The federal gift tax doesn’t raise much revenue (less than 2% of the total federal revenue). Like the estate tax, it is retained today for political, not revenue-raising, purposes.
It’s a complex and tricky tax. There’s no reason for a gift officer to try to grasp the whole of it; but gift planners do need to know a few things about it.
The most important is that a gift to charity is a gift for federal gift tax purposes. To see what this means, let’s consider a $20,000 charitable gift (stock or cash). The way the gift tax deals with this gift is:
- The first $14,000 of the gift is disregarded for gift tax purposes because of the $14,000 annual gift exclusion (unchanged for 2017).
- The $6,000 balance of the gift is shielded from the gift tax by the unlimited gift tax charitable deduction.
- No gift tax return is required to be filed for this outright, current gift.
- In a sense, the gift tax functions out of sight, in the background, here.
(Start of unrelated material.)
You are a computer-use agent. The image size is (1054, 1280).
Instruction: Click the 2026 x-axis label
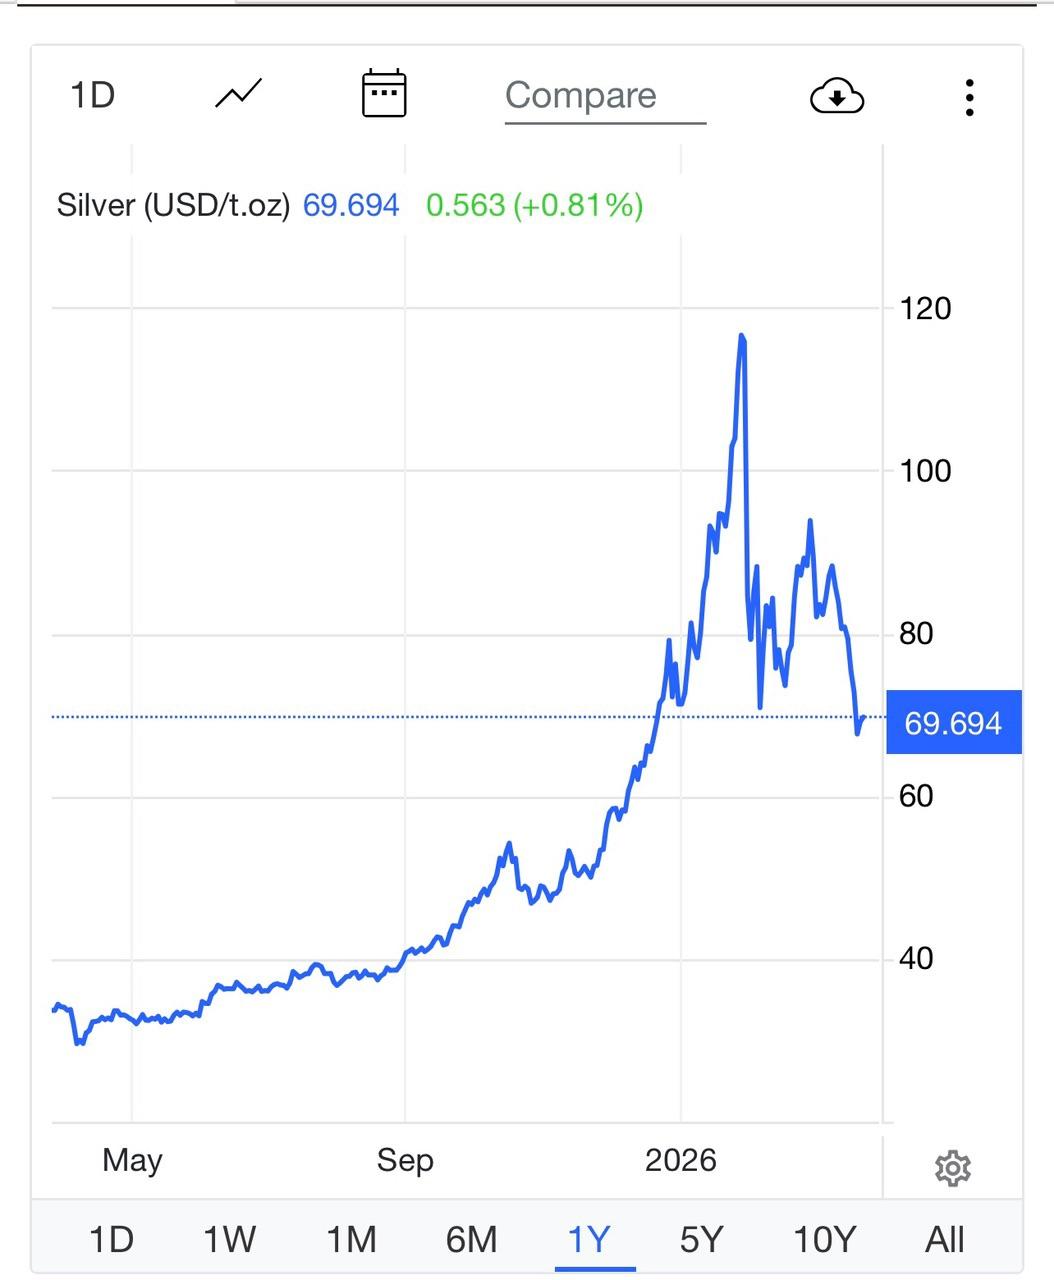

Things quickly get more complicated when we turn to deferred gift arrangements, such as the charitable remainder trust (CRT). The remainder interest given to charity via a CRT is supposed to be reported on a federal gift tax return (Form 709), even though it qualifies for the gift tax charitable deduction.
If individual A sets up a CRT and gives individual B a payout interest in the trust, A is generally regarded as making a gift to B for gift tax purposes. But the waters here can run deep. If B is A’s spouse, the gift may qualify for the gift tax marital deduction, depending on the exact payout arrangement (it will qualify, for example, if B is the only payout recipient).
One big question is whether if A sets up a gift annuity or a CRT to pay just to B, A’s gift to B qualifies for the $14,000 annual gift exclusion. For some complex reasons, this writer doesn’t think so; but others do think so. That’s part of what makes the gift tax complex—differing opinions on key issues.